Cash Flow Reality and Misconceptions

Is your company experiencing financial anxiety? According to a U. S. Bank research, 82 percent of business failures are due to poor cash administration. In the current economic environment cash management has become even more critical for the life of little companies. According to various research organizations, the companies that are successfully surviving happen to be exerting control over their cash flow and costs.

Financial experts consistently concur that financial projections and money planning are the most important financial planning tools for a business. That said, cash planning is the least intuitive of the financial management tools, and therefore the most challenging. And yet, nobody is more qualified than a business owner to forecast the cash for his/her business. The notion that will only a financial expert can produce cash flow projections is erroneous. Think about it, the typical accountant is focused on the balance linen and profit & loss declaration (historical information) because their principal responsibility to their clients is to produce the tax returns at the end of the year. The normal bookkeeper is focused on the basic sales necessary to keep the accountant happy, as well as the books in order. Of course there are conditions to the “typical”, and these individuals ought to be applauded.

Correcting some common misconceptions about cash and cash flow preparing:

“We are profitable. ”

Excellent, but profits are an accounting concept and have no direct relationship to cash flow. Profits are on paper. Cash is what you spend, and payments you might have actually received, i. e. it really is what you have “in the bank”.
“Our accounts receivable is solid. ”

Again fantastic, but receivables have no direct relationship to cash flow since it has no designated timeframe. Receivables (e. g. invoices) is not cash. It is the intent of your customers to pay at some future date. Receivables is not really cash until it is in hand.
“We don’t have the time to do a plan. inch

The busier your company is, the more your company needs to plan. Financial projections do not have to take hours or times.
“We’re not big enough to require cash flow projections”.
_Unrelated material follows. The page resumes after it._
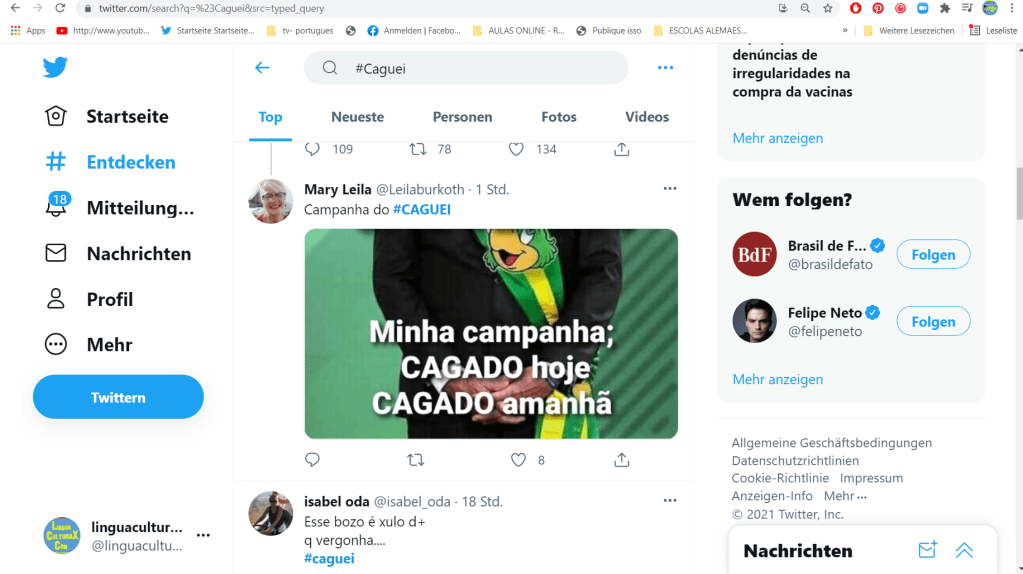Open Mitteilungen showing 18 notifications
Screen dimensions: 1023x574
point(119,207)
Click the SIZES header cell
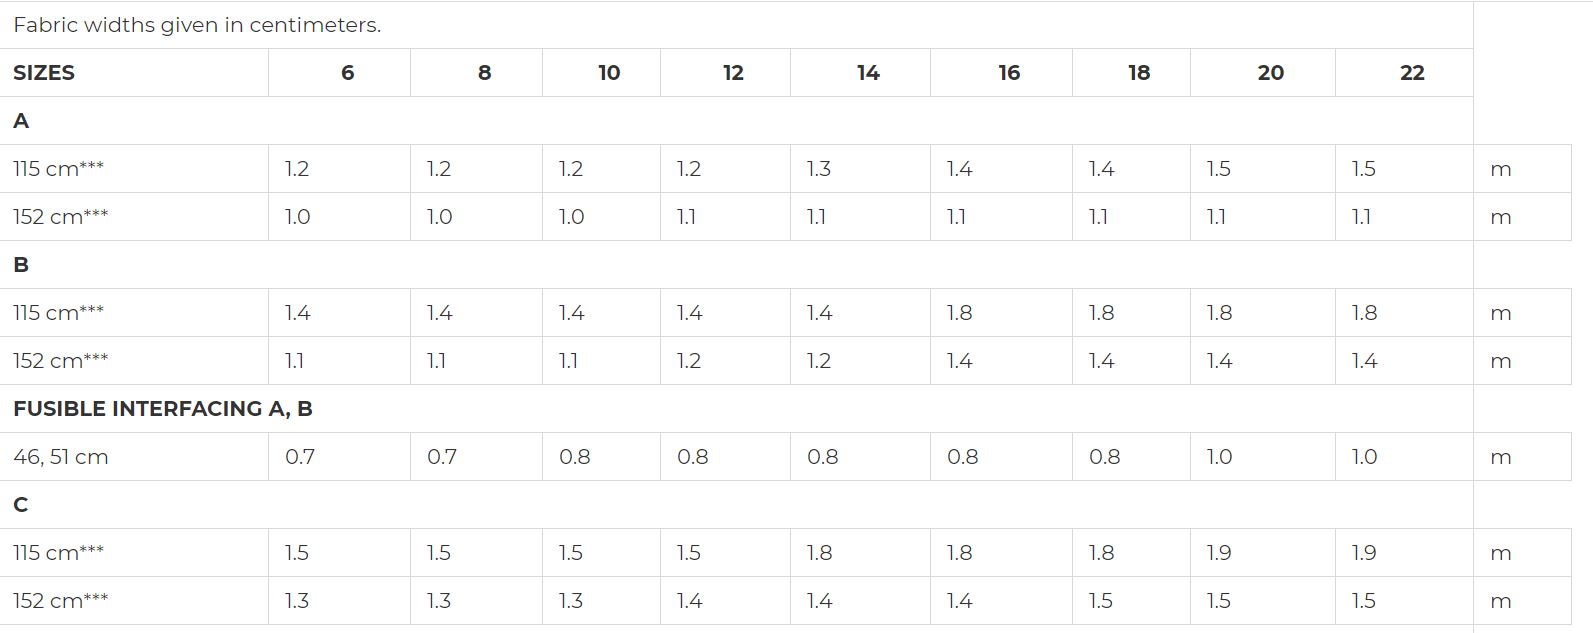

Not true. In reality, it is the smaller businesses who do not have serious pockets that need financial planning one of the most. These are the companies most at risk whenever accounts payable gets ahead of cash on hand, or when long-term growth/acquisitions expenses out strip short-term income.
“It is too complex for the typical business person to produce. ”

Not true. It is a matter of making good and realistic estimates about what you are going to be marketing and when, what it will cost and when, and exactly what and when your expenses will be, we. e. money-in and when vs money-out and when. There are tools to help with this process.
“We do the financial projections in our heads. ”

Unless your organization has just one customer, and only a small number of expenses and cost-of-goods categories, it really is unrealistic to believe that a business person can juggle all the variables in his head.
“We do our cash flow projections once a year when we do our budget. ”

The thought process behind this statement defies logic. Do you just check your bank account once a year? Ideally, the cash flow projection should be done every time A/P is processed (e. g. checks cut), or at the very least once a month.
“We look at our income statements and balance sheet every month. ”

Neither the income statement nor the balance sheet is sufficient to plan and manage cash. These reports are usually historic, they are not future facing.
“Our books are accrual-based, so we don’t need cash flow projections. ”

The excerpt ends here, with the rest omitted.